How the ‘Golden City’ is embracing emerging tech and fast becoming a hub for VR.
It’s a truism among VR creators that the best use of the medium is to allow you to do things that are either impossible or extremely difficult to experience in real life. By that yardstick, Mission 828 certainly passes with flying colours, specially if – like me – you’re petrified of heights.
I was in Dubai last week for the Global Education and Skills Forum (which this year also had a big focus on immersive tech for learning), so I thought I’d use my free day to check out the new experience at the top of the world’s tallest building – the Burj Khalifa.
Mission 828 is an interactive HTC Vive experience delivered in specially designed pods, which also add multi-sensory elements like spatial audio and simulated wind. These pods sit at the highest level of the tower which is accessible to the public, but that’s not the actual top; that’s where the VR comes in.
Once you do manage to get to the top, you’ll need to align a special device with the approaching satellite in order to disable it. Job done, but what goes up must also come down… Luckily, there’s a nifty parachute at hand, so all you need to do is step off the edge and base jump to the ground. The whole thing only takes a few minutes, but it felt like a very long time, and I was definitely in need of recovery by the time I “landed.”
The mission premise gives the whole thing a structure and sense of urgency. You’re given clear instructions every step of the way and are challenged to use a variety of movements and looks around to fulfill each task. With a lot of VR experiences, users often get frustrated when fumbling around with unfamiliar controls and instructions, but this all felt fairly intuitive, and watching a variety of people go through it, they were all managing to complete their missions too.
Inition’s CEO Adrian Leu says there were particular challenges given the Burj’s extreme height, where the team had to use flying drones to capture 3D 360-degree footage and then stitch that together with CGI to achieve the final effect of climbing the structure and finally base-jumping off the top.
Leu adds that this is part of a broader trend for top tourist attractions to tie in immersive experiences to expand and enhance the value of the physical ones, but in Dubai it also feels part of another trend you notice everywhere: a general enthusiasm towards emerging technologies. VR is a big part of that.
Just around the corner from the Burj Khalifa is a brand new 75,000 square foot VR & AR entertainment center which opened earlier this month.
I tried a range of different experiences at the park, ranging from APE-X (which puts you in a sort of King-Kong-like role where you battle bots as a massive weaponized cybernetic ape to Payday, a “full bank robber experience” to John Wick Chronicles where you play the legendary assassin. There are also indoor roller coasters and a carousel for the little ones, but it’s fair to say that most of the experiences at the moment revolve around some form of shooting.

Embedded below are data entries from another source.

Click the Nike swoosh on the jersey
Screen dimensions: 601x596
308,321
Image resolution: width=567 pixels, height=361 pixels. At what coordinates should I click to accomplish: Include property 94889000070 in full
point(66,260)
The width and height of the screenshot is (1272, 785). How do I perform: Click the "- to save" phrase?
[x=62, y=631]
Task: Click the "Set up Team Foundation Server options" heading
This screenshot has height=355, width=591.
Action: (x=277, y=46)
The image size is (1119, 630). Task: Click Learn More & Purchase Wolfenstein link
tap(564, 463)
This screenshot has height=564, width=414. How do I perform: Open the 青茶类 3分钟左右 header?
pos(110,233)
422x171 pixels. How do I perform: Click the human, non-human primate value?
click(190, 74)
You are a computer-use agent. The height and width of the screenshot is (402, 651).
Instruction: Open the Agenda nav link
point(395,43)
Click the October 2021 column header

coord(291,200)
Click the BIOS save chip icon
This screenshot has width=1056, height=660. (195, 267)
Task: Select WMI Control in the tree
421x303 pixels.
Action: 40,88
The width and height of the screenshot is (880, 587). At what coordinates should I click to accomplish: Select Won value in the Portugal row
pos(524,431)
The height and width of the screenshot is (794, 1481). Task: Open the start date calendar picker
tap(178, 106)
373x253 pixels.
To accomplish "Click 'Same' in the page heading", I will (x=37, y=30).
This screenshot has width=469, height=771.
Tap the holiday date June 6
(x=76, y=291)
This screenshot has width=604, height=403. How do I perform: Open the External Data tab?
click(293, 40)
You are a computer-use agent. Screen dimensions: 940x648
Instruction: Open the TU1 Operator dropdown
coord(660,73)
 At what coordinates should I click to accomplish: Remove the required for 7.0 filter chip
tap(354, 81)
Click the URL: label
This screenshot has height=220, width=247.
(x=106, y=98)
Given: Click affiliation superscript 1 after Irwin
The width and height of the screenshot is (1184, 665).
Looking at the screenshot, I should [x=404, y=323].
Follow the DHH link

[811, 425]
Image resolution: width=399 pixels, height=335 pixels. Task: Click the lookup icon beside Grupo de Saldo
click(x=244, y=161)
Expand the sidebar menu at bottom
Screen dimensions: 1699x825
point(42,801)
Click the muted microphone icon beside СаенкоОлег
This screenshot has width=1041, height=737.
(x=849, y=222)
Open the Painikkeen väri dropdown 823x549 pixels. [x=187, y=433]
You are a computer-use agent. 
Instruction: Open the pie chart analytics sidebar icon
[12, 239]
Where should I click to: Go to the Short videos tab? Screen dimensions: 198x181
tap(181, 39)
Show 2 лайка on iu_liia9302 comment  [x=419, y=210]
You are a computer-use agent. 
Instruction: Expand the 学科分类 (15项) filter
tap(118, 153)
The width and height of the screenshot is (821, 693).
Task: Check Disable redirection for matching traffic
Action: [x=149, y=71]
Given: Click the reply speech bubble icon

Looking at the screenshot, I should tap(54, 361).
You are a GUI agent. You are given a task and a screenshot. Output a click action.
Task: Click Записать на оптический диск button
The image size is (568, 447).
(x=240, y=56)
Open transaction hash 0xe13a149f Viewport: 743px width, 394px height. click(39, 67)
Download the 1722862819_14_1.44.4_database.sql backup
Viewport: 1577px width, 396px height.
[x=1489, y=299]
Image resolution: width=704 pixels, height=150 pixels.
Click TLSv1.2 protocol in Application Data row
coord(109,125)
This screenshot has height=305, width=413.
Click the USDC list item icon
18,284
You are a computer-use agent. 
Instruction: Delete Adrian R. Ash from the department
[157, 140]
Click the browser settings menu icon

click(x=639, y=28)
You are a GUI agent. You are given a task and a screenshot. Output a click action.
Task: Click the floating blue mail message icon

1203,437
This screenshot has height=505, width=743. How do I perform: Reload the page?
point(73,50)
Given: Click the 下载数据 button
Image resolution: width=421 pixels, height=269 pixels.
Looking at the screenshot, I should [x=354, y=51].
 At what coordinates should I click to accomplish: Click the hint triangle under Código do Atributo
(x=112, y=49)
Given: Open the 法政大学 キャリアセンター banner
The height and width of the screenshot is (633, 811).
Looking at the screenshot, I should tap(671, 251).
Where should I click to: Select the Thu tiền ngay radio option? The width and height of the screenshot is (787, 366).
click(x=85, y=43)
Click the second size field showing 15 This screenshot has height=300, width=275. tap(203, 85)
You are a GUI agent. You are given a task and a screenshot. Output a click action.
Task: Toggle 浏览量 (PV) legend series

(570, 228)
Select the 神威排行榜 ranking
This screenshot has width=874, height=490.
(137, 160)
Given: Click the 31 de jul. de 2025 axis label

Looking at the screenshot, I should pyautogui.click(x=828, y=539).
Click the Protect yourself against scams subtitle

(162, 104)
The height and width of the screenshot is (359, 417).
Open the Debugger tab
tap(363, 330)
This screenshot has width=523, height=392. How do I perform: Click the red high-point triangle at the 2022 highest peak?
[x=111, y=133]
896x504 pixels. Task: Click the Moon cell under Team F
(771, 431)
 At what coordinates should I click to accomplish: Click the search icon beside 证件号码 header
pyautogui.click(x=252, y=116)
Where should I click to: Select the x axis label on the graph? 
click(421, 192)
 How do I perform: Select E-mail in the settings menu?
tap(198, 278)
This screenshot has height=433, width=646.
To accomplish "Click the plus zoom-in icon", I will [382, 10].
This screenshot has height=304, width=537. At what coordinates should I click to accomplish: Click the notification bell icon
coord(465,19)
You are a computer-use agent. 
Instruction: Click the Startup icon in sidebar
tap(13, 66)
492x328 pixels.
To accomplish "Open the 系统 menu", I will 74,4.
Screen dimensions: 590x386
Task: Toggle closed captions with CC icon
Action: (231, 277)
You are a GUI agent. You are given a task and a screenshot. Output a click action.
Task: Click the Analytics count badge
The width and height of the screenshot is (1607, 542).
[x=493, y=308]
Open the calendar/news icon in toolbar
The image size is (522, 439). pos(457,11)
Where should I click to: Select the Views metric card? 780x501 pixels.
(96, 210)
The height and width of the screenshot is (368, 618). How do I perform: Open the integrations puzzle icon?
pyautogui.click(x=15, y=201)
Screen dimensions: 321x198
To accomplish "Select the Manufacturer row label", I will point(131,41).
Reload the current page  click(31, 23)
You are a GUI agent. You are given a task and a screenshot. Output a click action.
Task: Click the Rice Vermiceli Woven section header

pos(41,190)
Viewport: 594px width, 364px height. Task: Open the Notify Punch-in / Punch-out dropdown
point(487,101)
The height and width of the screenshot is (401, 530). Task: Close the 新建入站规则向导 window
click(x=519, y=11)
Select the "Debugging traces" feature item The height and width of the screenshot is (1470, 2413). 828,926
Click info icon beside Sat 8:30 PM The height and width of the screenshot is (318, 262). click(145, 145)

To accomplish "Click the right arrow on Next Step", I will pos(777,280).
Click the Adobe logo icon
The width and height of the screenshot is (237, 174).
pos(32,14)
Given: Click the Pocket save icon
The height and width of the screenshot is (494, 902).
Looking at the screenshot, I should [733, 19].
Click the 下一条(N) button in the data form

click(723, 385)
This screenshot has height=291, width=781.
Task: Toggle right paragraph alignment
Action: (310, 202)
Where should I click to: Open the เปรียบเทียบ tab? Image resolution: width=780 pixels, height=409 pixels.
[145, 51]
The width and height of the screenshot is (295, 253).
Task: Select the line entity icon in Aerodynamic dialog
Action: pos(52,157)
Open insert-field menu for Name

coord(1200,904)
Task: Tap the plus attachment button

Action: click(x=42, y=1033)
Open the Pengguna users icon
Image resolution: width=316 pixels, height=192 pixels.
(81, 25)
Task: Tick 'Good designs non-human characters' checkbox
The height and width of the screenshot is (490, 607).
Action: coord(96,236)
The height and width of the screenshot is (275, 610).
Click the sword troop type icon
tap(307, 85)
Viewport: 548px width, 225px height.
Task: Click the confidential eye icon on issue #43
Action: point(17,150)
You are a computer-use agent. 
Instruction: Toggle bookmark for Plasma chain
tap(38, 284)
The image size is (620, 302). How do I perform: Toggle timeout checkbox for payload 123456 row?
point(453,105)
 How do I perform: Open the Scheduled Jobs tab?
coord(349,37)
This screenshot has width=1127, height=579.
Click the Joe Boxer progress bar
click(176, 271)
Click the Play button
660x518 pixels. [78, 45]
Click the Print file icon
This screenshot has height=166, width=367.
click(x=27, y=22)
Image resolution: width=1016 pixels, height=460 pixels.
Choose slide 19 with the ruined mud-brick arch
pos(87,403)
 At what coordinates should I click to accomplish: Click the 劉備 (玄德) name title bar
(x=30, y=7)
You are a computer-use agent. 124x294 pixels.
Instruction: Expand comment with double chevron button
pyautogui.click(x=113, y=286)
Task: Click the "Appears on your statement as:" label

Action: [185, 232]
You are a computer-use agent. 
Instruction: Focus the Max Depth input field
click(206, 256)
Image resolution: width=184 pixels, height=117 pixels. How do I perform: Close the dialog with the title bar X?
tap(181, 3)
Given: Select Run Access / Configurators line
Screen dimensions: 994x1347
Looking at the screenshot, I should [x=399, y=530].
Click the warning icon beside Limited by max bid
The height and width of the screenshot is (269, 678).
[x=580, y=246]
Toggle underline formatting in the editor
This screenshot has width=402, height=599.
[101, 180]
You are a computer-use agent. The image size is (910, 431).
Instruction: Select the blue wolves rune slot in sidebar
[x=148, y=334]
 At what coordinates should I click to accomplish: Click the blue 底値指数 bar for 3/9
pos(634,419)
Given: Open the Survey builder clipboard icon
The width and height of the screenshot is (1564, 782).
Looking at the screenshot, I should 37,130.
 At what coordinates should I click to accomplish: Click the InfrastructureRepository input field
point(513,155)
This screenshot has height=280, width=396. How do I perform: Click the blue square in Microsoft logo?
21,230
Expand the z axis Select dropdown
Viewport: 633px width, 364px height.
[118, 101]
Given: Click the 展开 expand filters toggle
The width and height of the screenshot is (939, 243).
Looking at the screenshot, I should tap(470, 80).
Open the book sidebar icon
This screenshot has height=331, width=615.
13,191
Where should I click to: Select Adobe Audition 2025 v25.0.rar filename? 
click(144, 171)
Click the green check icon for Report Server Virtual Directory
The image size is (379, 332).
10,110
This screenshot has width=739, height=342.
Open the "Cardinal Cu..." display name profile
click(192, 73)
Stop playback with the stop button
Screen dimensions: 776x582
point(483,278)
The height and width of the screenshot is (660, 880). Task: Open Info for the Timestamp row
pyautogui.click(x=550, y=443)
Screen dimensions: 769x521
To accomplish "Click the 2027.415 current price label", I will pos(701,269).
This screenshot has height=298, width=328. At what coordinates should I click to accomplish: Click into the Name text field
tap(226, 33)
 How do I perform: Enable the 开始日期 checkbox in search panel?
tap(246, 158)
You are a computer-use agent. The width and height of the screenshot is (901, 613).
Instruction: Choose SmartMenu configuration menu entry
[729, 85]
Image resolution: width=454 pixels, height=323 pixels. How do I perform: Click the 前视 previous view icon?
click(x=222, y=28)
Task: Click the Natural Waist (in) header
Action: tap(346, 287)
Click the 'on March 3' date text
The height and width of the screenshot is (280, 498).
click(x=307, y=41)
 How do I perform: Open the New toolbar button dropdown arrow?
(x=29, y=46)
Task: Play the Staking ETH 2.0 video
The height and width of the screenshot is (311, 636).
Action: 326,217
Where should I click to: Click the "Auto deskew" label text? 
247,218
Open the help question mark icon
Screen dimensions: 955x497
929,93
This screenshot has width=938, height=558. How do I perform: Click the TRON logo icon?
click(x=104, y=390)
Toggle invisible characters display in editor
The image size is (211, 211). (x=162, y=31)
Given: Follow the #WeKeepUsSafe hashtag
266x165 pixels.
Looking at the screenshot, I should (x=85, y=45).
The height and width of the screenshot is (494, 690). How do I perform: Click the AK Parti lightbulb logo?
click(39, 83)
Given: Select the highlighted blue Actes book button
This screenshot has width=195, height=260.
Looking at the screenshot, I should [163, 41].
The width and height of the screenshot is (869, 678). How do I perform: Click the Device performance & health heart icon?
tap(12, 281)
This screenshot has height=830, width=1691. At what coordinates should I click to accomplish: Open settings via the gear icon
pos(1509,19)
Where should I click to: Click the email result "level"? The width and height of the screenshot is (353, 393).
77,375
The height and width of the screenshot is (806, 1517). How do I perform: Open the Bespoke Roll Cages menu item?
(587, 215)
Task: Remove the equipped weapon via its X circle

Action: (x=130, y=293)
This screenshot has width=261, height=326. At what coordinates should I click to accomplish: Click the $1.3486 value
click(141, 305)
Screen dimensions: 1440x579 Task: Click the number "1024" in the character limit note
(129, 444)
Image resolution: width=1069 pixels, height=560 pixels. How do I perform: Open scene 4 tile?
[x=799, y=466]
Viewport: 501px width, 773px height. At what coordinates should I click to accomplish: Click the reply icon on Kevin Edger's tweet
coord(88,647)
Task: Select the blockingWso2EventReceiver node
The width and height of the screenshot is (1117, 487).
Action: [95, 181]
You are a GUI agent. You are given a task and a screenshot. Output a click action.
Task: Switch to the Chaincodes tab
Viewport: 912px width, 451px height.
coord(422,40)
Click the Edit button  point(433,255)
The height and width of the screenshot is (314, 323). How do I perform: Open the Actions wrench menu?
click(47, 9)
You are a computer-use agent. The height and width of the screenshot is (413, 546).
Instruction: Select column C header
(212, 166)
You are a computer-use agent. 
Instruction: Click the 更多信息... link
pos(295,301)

On my way to the mall, just after we passed said mountain, my taxi driver gestured towards the impressive skyline to our left and said that none of those skyscrapers had existed three years ago. The entire place is in a permanent state of construction boom, and there are no signs of slowdown. In 2017 alone, almost 11 billion dirham (US$2.99 billion) worth of construction contracts were awarded to the city, with around 120,000 apartments expected to come to market by 2020. Among these is the observation tower at Dubai Creek Harbour, which will overtake the Burj Khalifa’s as the world’s tallest structure at over 3,045 feet (just shy of a kilometre high). It is expected to come in at a cost of around $1billion
The vibe you get in Dubai is a general desire to rush toward the future in any way they can. The Roads and Transport Authority (RTA) of Dubai (RTA) has set a target of having a quarter of all the journeys in its system be driverless by 2030, as part of its broader Smart City strategy.
Virgin just unveiled its Hyperloop pod prototype which proposes to carry passengers at speeds of up to 760mph between Abu Dhabi and Dubai in just 12 minutes (a journey that currently takes about 90 minutes by car). The Hyperloop is a system that uses an electromagnetic propulsion system to accelerate levitating pods through a vacuum tube. Each pod is designed to accommodate up to ten passengers and the service would be able to carry 10,000 passengers per hour in both directions and is set to open in around two years, at about the time the city will be hosting EXPO 2020, which is expected to attract around 25 million visitors to the city.
“Dubai makes perfect sense for Hyperloop because this is the 21st century’s global transport hub and its leaders understand that,” says His Excellency Mattar Al Tayer, director general of the RTA. This is an opportunity to help transform the UAE from a technology consumer to a technology creator, incubating expertise for a new global industry, in line with the UAE’s Vision 2021.”
Looking around at what they managed to build in the real world, it’s hard not to take them seriously. If they turn out to be as good at building in virtual worlds as they have in the physical one, we could soon be seeing the sort of Oasis envisaged in Ready Player One emerging from this surreal desert city. Pretty appropriate, really.